World Discovery Models
What it is
DeepMind introduced a new agent that incorporates Neural Differential Information Gain Optimisation (NDIGO) to build an accurate world model. NDIGO measures novelty through how helpful a new observation was in predicting future observations. The authors show that NDIGO outperforms state of the art methods in terms of the quality of the learned representation.
Why it matters
Although reinforcement learning has achieved remarkable success, it is largely restricted to environments where a good external reward is provided. There have been various efforts to encourage the agent to explore and discover. However, these methods tend to have the “noisy-TV problem,” where the agent mistakes random patterns in the world as novel observations (For more details, read the papers in External Resources). Thus, most existing algorithms do not generalize well to stochastic and partially observable environments. The authors show that NDIGO can handle such environments.
Read more
External Resources
- Curiosity-driven Exploration by Self-supervised Prediction (ArXiv Paper)

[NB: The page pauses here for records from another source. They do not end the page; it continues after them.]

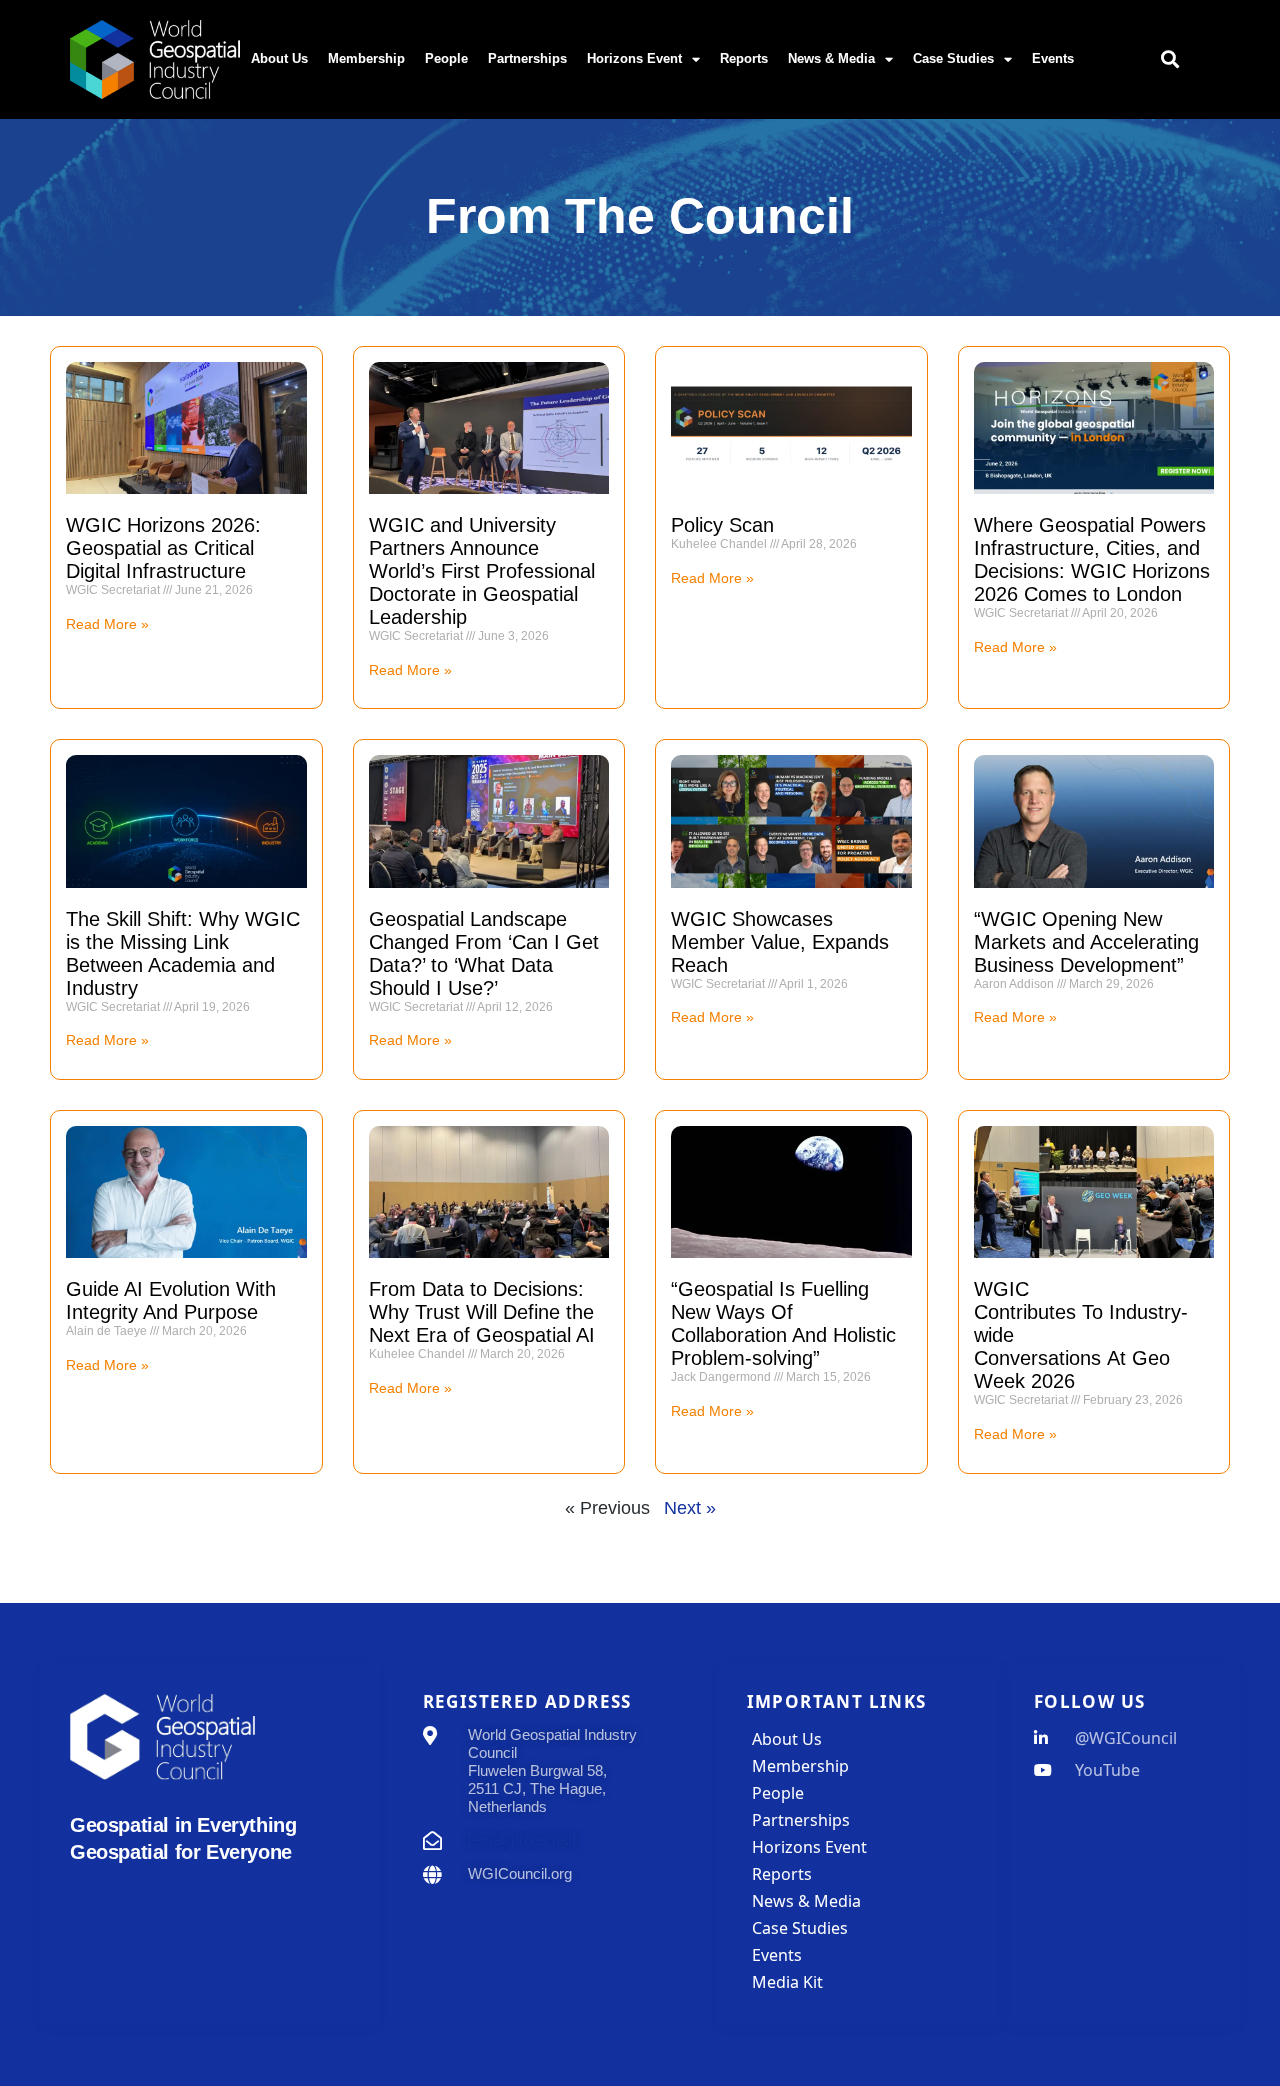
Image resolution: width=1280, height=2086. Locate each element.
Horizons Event (634, 58)
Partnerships (527, 58)
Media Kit (787, 1982)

- Large-Scale Study of Curiosity-Driven Learning (ArXiv Paper)
MuJoCo Soccer Environment
What it is
Google DeepMind open-sourced a new multi-agent environment (2-vs-2) where agents play soccer on a simulated physics environment. The authors also provide a baseline that uses population-based training, reward shaping, policy recurrence, and decomposed action-value function.
Why it matters
The traditional reinforcement learning benchmark has been the Atari 2600 games with the Arcade Learning Environment. However, as of 2019, it is safe to say that the benchmark has completed its main purpose, as reinforcement learning agents have achieved superhuman scores on almost all games. Thus, a more challenging testbed is now needed to accelerate progress. DeepMind seems to be interested on multiagent reinforcement learning environments, open sourcing Capture the Flag, Hanabi, and Soccer environment.
Read more
- Emergent Coordination Through Competition (ArXiv Preprint)
- Emergent Coordination through Competition Sample Gameplay (Google Sites)
- DeepMind MuJoCo Multi-Agent Soccer Environment (GitHub)
External Resources
- Arcade Learning Environment (GitHub)
- Capture the Flag: the emergence of complex cooperative agents (DeepMind Blog)
- The Hanabi Challenge: A New Frontier for AI Research (ArXiv Preprint)
PlaNet: A Deep Planning Network for RL
What it is
The Deep Planning Network (PlaNet) agent is a model-based agent that learns a latent dynamics model. PlaNet trained on 2K episodes outperforms model-free A3C trained on 100K episodes on all tasks and have similar performance to D4PG trained on 100K episodes.
Read more
- Introducing PlaNet: A Deep Planning Network for Reinforcement Learning (Google Blog)
- Learning Latent Dynamics for Planning from Pixels (ArXiv Preprint)
- Learning Latent Dynamics for Planning from Pixels (YouTube Video)
Here are some other exciting news in RL:
- Google Brain achieved new state of the art on weakly-supervised semantic parsing with Meta Reward Learning (MeRL).
- University of Oxford devised a new gradient-free meta-learning method for hyperparameter tuning called Hyperparamter Optimisation On the Fly (HOOF).